The kinetic energy of the electron is

$KE=\dfrac{1}{2}mv^2$

So, the total energy of the electron in the n^th orbit is

$E_n=\dfrac{1}{2}mv^2-\dfrac{ke^2}{r_n}$

Now, substituting, $v$ and $r_n$ from the previous section, and simplifying, we get

$E_n=-\dfrac{2 \pi^2e^4mk^2}{h^2 n^2}$,   

Subsitituting the values of the constants, $e$, $m$, $k$ and $h$, we get

$E_n=-\dfrac{13.6 \,eV}{n^2}$,     $n=1, 2 , 3, ...$

The energy of first orbit is

$E_1=-13.6 \, eV$

This is the energy of the lowest state. This state is called the ground state.

The energy of the second (n=2) and the third (n=3) states are

$E_2= -3.40 \,eV$

$E_3=-1.51 \,eV$

So the energy is not continuous but is discrete. Because, we have energies, -13.6 eV, -3.40 eV, -1.51 eV,..., and there is no energy in between these values. That is the energy is quantized. Note that the energy is negative. The orbits and the energy of each orbit are shown in the figure below.

Spectral lines and the Bohr model

As shown in the figure, each spectral line in the Lyman series is due to the jumping of electrons from one of the higher state to the ground state (n=1).
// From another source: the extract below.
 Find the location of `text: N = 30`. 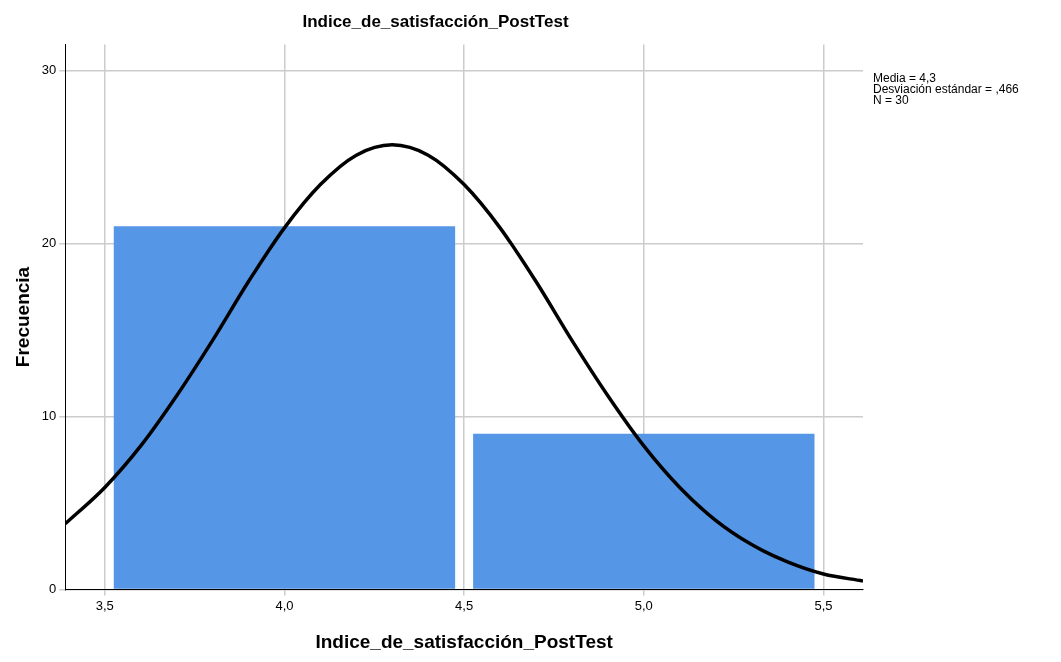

In Palmer series, each spectral line is the result of electrons jumping from a higher state to the n=2 state. And, each line in the Paschen series is due to the electrons jumping from one of the higher state to the n= 3 state.

Now, let us consider an electron make a transition from a state n to a lower state n'. During this process a photon is released. The energy of the emitted photon is

$hf=E_n-E_{n'}$

We have, $E_n=-\dfrac{2 \pi^2e^4mk^2}{h^2 n^2}$

Substituting, $f=c/\lambda$ and $E_n$ and $E_{n'}$ from the above equation, we get

$\dfrac{hc}{\lambda}=-\dfrac{2 \pi^2e^4mk^2}{h^2 n^2}+\dfrac{2 \pi^2e^4mk^2}{h^2 n'^2}$

From this, we can write,

$\dfrac{1}{\lambda}=\dfrac{2 \pi^2e^4mk^2}{h^3c}\bigg(\dfrac{1}{n'^2}-\dfrac{1}{n^2}\bigg)$

Now, substituting the constants, we get

$\dfrac{1}{\lambda}=R\bigg(\dfrac{1}{n'^2}-\dfrac{1}{n^2}\bigg)$

This equation is of the same form as the formula we used for the Lyman, Balmer or the Paschen series with n'=1 corresponds to the Lyman series, n'=2, the Balmer series and n'=3, the Paschen series. So, with the Bohr theory we have derived those formulae. Thus the Bohr model of atom is successful in explaining the spectrum of hydrogen atom.